The neighbor leaned forward with what could only be described as a leer.

“Broke, huh? Let me guess, that Wookie couldn’t keep his paws to himself in the backseat?

” He stared at Cyndi’s body, Vivian’s body, so exposed under the harsh lights.

“Bet the lucky schmo didn’t last two minutes.

” He laughed along with the audience. “There are some benefits to getting older, you know,” he added with another lascivious stare.

Bryn slammed her phone face down on the duvet to keep from choking on a violent wave of nausea.

She’d witnessed a public violation packaged as a punchline.

A sick punchline. The monstrous sound of laughter echoed in her skull like a root canal.

Maybe the term rape culture hadn’t been a thing thirty years ago, but how could anyone witness that without their skin crawling? Without internal alarms blaring?

A cataclysm of questions hit her like a firehose. How had Vivian survived this? Where the hell were her parents?

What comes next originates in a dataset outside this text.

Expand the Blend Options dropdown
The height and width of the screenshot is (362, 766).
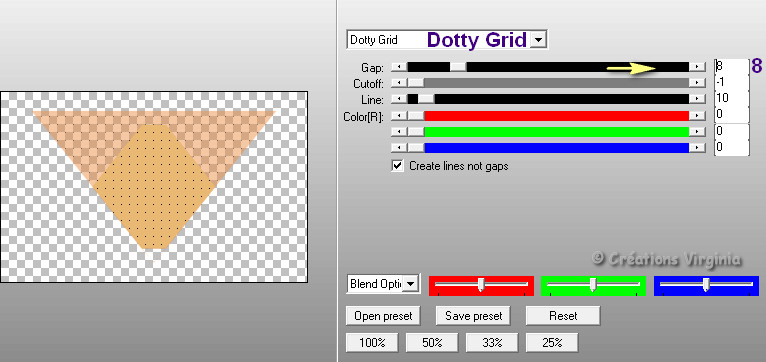(x=411, y=283)
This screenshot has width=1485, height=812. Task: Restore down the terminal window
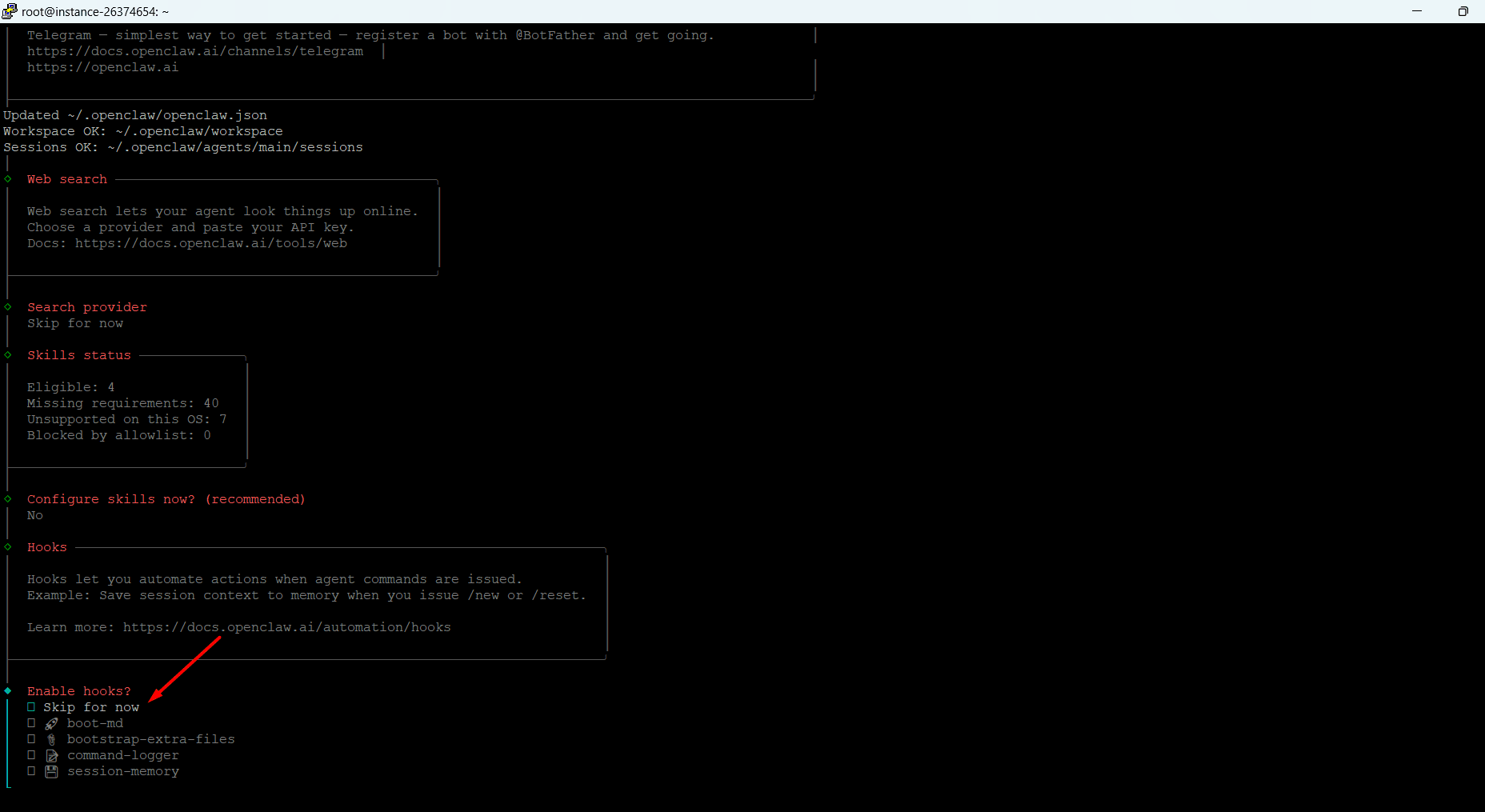tap(1463, 11)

Bryn picked up the phone, closing the window and opening a new one. She’d meant to find out more about Vivian’s history when she found an unexpected headline: Late Night’s Lustful Countdown: Host Puts Clock on Vivian Taylor’s 18th Birthday.

Bryn’s blood turned to frozen sludge. She clicked the link with the same compulsory curiosity of driving by a car crash.

There it was in grainy detail. A late-night host, one of the most famous of his time, had made Vivian’s impending adulthood a national joke. It wasn’t just the neighbor on the show. It was real life.

Below the headline was a photograph of Times Square. Times fucking Square. And a massive digital billboard ticking down the days, hours, minutes, and seconds until America declared open season on a seventeen-year-old child.

Skin clammy and backs of her eyes burning, Bryn dropped the phone again. She couldn’t stop thinking about Vivian. Not Cyndi. Not a character she could at least take off. Vivian. A real girl, whose burgeoning womanhood had been a public commodity. A joke for leering men and cheering audiences.

Bryn clenched her jaw to hold in a scream and wondered if that’s how Vivian had fortified herself. If she’d held in scream after scream until it acted as mortar to seal herself in. If that’s how she’d endured.